Kinetics and Mechanism of Oxidation of D-Galactose by Chromium(VI) in Presence of 2,2’-Bipyridine Catalyst in Aqueous Micellar Media

Abstract

In aqueous H2SO4 media, the chromic acid oxidation of D-galactose in the presence and absence of 2,2 ´ - bipyridine (bpy) has been carried out under the conditions, (D-galactose)T >> (Cr(VI))T at different temperatures. The monomeric species of Cr (VI) has been found to be kinetically active in the absence of bpy whereas in the bpy-catalysed path, the Cr(VI) -bpy complex has been suggested as the active oxidant. In the bpy-catalysed path, Cr(VI)-bpy complex receives a nucleophilic attack by the substrate to form a ternary complex, which subsequently experiences a redox decomposition (through 2e transfer) at the rate-determining step leading to the product lactone and Cr(IV)-bpy complex. Then the Cr(IV)-bpy complex participates in faster steps in further oxidation of D- galactose and ultimately it is converted into Cr(III)-bpy complex.
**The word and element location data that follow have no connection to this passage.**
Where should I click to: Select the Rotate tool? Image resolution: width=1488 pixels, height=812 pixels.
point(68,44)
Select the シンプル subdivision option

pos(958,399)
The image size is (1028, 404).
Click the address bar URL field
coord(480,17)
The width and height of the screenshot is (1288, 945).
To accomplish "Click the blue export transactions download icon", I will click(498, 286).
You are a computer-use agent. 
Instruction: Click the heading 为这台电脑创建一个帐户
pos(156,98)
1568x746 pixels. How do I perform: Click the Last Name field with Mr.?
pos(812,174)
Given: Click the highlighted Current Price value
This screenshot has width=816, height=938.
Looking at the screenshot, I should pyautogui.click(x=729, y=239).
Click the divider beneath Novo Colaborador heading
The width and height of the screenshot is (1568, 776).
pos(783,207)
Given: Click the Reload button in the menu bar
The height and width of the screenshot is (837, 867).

In the uncatalysed path, Cr(VI)-substrate ester experiences acid catalysed redox decomposition (2e-transfer) at the rate determining step. The uncatalysed path shows second order dependence on (H + ) while the bpy- catalysed path shows a first order dependence on (H + ). Both the uncatalysed path and bpy-catalysed path show the first order dependence on both (D-galactose)T and (Cr(VI))T. The bpy-catalysed path is first order in (bpy)T. These observations remain unaltered in the presence of externally added surfactants. Effect of the surfactants like N-cetylpyridinium chloride (CPC, a cationic surfactant) and sodium dodecyl sulfate (SDS, an anionic surfactant), on both the uncatalysed and bpy- catalysed paths has been studied. CPC inhibits both the uncatalysed and bpy-catalysed path, while SDS accelerates the reactions. In the catalysed path, cationic Cr(VI)-bpy complex is the reactive species which is attracted by the anionic micellar head groups of SDS but repelled by the cationic micellar head groups of CPC. The neutral substrate is accumulated in the Stern layer of both types of micelles. Thus the observed micellar effects have been explained by considering the hydrophobic and electrostatic interactions between the reactants and surfactants in terms of the proposed mechanism.